Reporting of suspected adverse reactions. Reporting suspected adverse reactions after medicine authorization is important. It allows continued monitoring of the benefit-risk balance of the medicine. Healthcare professionals and patients, or their legal representatives, should report any suspected adverse reactions and lack of efficacy via the Automated Pharmacovigilance Information System at: https://aisf.dec.gov.ua

Shelf life. 3 years.

Storage conditions. Store in the original packaging, out of reach of children.

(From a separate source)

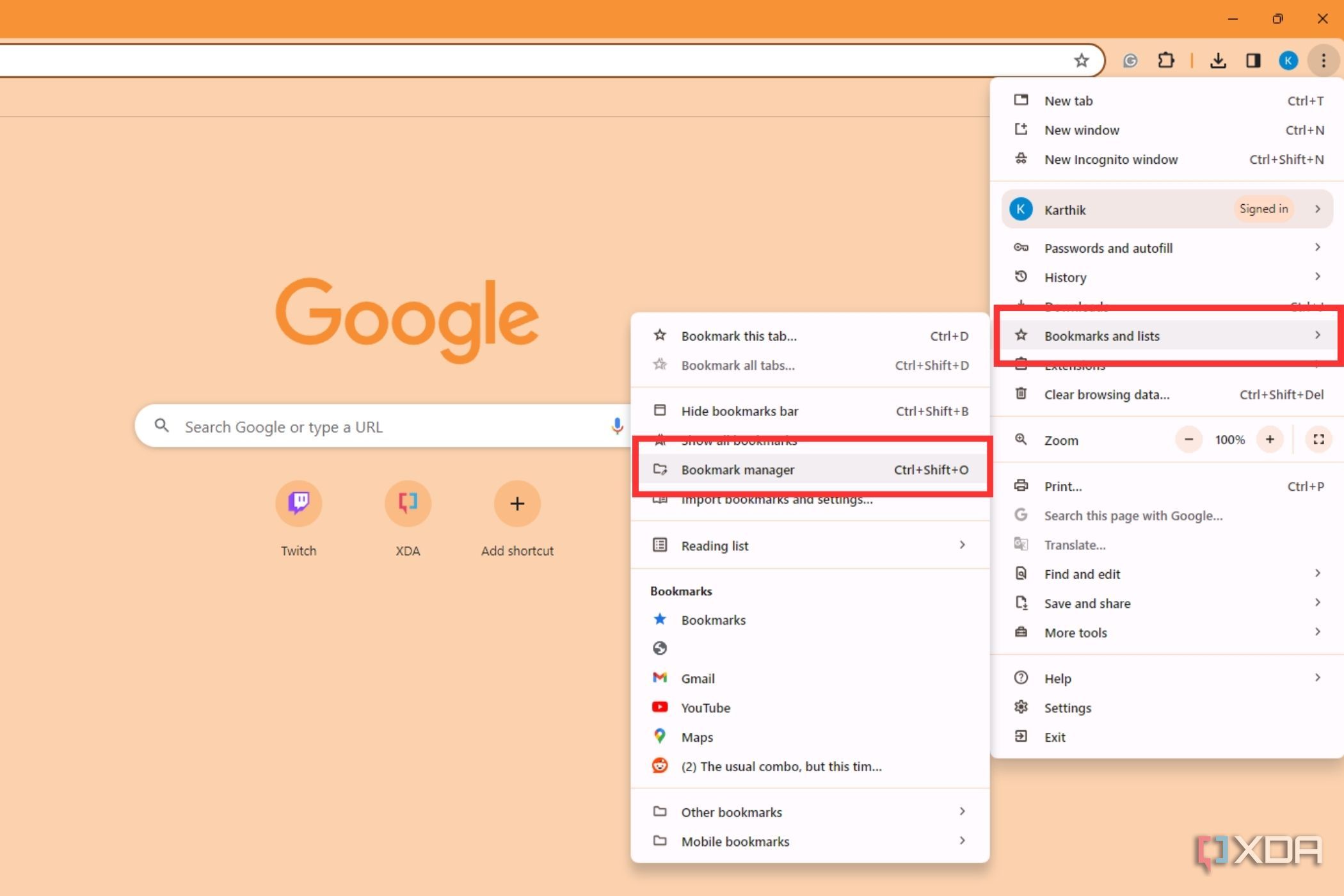Open the Grammarly extension icon
Image resolution: width=1344 pixels, height=896 pixels.
pyautogui.click(x=1130, y=60)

Packaging. 7 capsules in a blister; 3 blisters in a cardboard box.

Prescription status. Prescription only.

Manufacturer. Medochemie Ltd (Central Factory) / Medochemie LTD (Central Factory).

Manufacturer's address and location of operations.
1-10 Constantinoupoleos Street, Limassol, 3011, Cyprus / 1-10 Constantinoupoleos Street, Limassol, 3011, Cyprus.